Saxon wasn't one to shy away from the word "mercenary." It was what he was, what he did for a living; calling himself a "military contractor" made it sound softer, somehow-and Ben Saxon liked the grit of the real thing. It was the main reason he had walked into Belltower's offices on the very same day the armed forces of His Majesty's Crown had told him that his services were no longer required; the idea of a life on civvie street just simply did not register with him. He liked it here in the thick; it felt right.
As the mission clock display hovering in the corner of Saxon's eye line dropped to the four-minute mark, Kano gave the nod to the rest of the crew, and together they ran through their final weapons and equipment checks. Saxon hefted the weight of the Steiner-Bisley FR-27 assault rifle slung across his chest and double-checked that the ammunition carousel was locked in place, the safety catch set. Eyes closed, he ran his fingers down the grenades and gear packs clipped to his webbing vest, mentally ticking them off one by one. Then, he blink-triggered the diagnostic subroutine for his augmentations; the legs and the arm, the optics, the feed-forward system, reflex jack, all of it. A line of green dots superimposed on his vision told him he was at full operational status.
He drew a breath. "All right, boys and girls. Get ready. Everyone, take your jabs now. I don't want any of you getting the shakes or coughing up blood in the middle of this." He pulled a rod-shaped injector pen from a pocket and waggled it at them. A line of frowns and grim nods greeted him, and his team mirrored his action as he dosed himself in the wrist of his one meat arm. The injector nipped at the flesh and he felt a brief, cool rush through his veins; the drug load inside the pen was a cocktail of battlefield medicines-pan-spectral antigens supposedly strong enough to counter any standard combat toxins, antimalaria meds, and a light measure of stims, all topped off with a dose of high-strength neuropozyne. The nu-poz was a necessary evil for anyone with a body full of augmentations.

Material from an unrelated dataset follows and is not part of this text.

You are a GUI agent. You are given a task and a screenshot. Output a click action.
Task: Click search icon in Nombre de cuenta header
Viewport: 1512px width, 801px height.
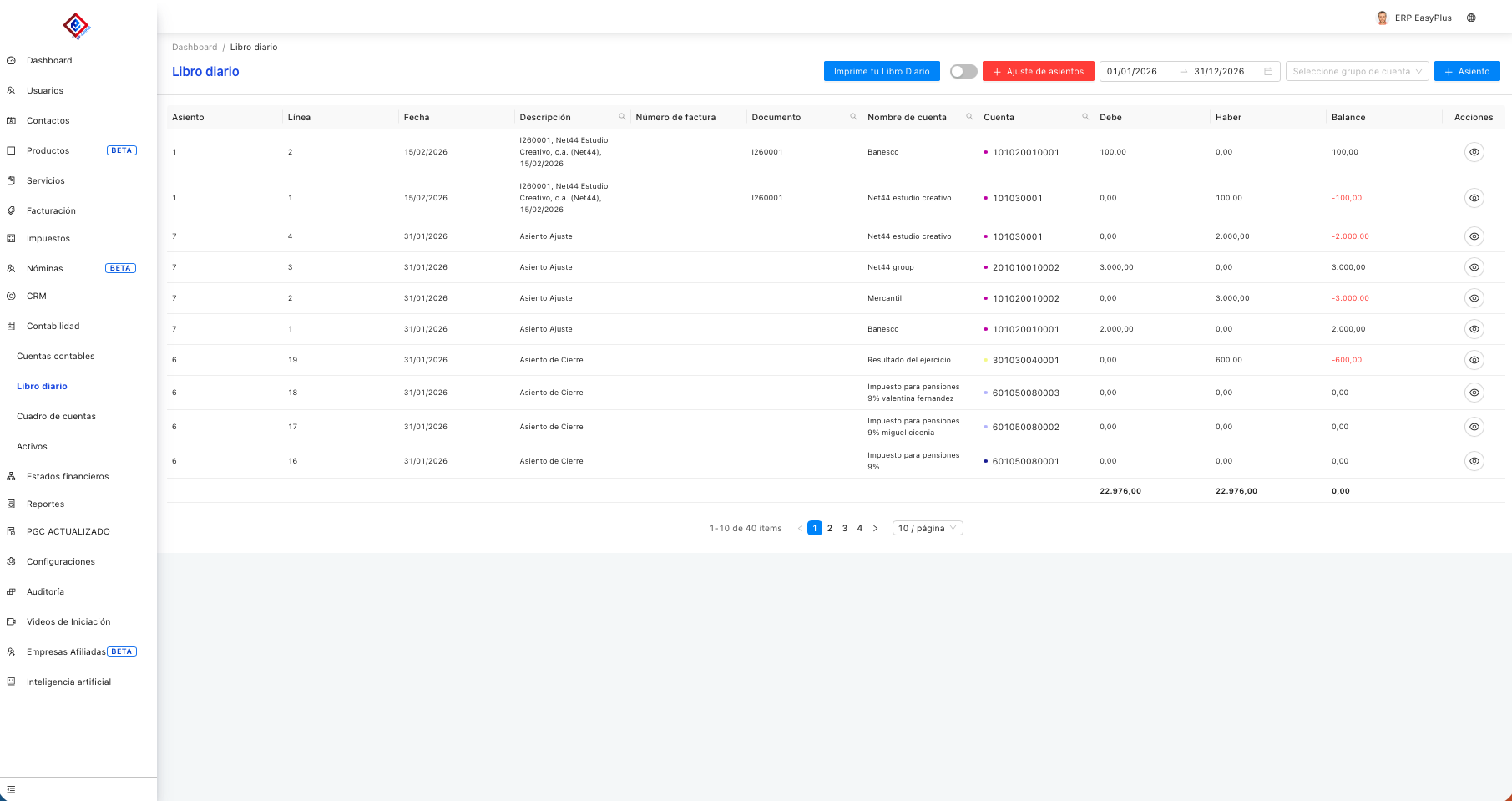coord(969,117)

Without it, normal human cellular function would eventually coat any implant tech with scar tissue and corrupt the interface between meat and metal; Saxon had seen the results of it, the jitters and the pain that could turn even the toughest cog-head into a palsied wreck.
He took a moment to have a sip of tepid water from a canteen on his belt and swilled it around his mouth. They'd been in the Australian theater now for more than six weeks, and Saxon could not get used to the dusty taste the country put at the back of his throat. He glanced at Sam
Duarte, the most recent addition to Strike Six, a former gangbanger from the barrios of South America. Covered in complex street thug iconography, he looked less like a soldier and more like a stickup man-but Duarte had proven himself a lot better than just a street-corner gunsel after the team had been caught in an ambush out at Coober Pedy.
It was Duarte who had explained about the dust; it was the trees. Up north, where the Free States forces were running wild, they were torching whole swathes of countryside, sending plumes of acidic ash into the sky. What drifted down toward the southern regions was what Saxon couldn't wash out of his throat.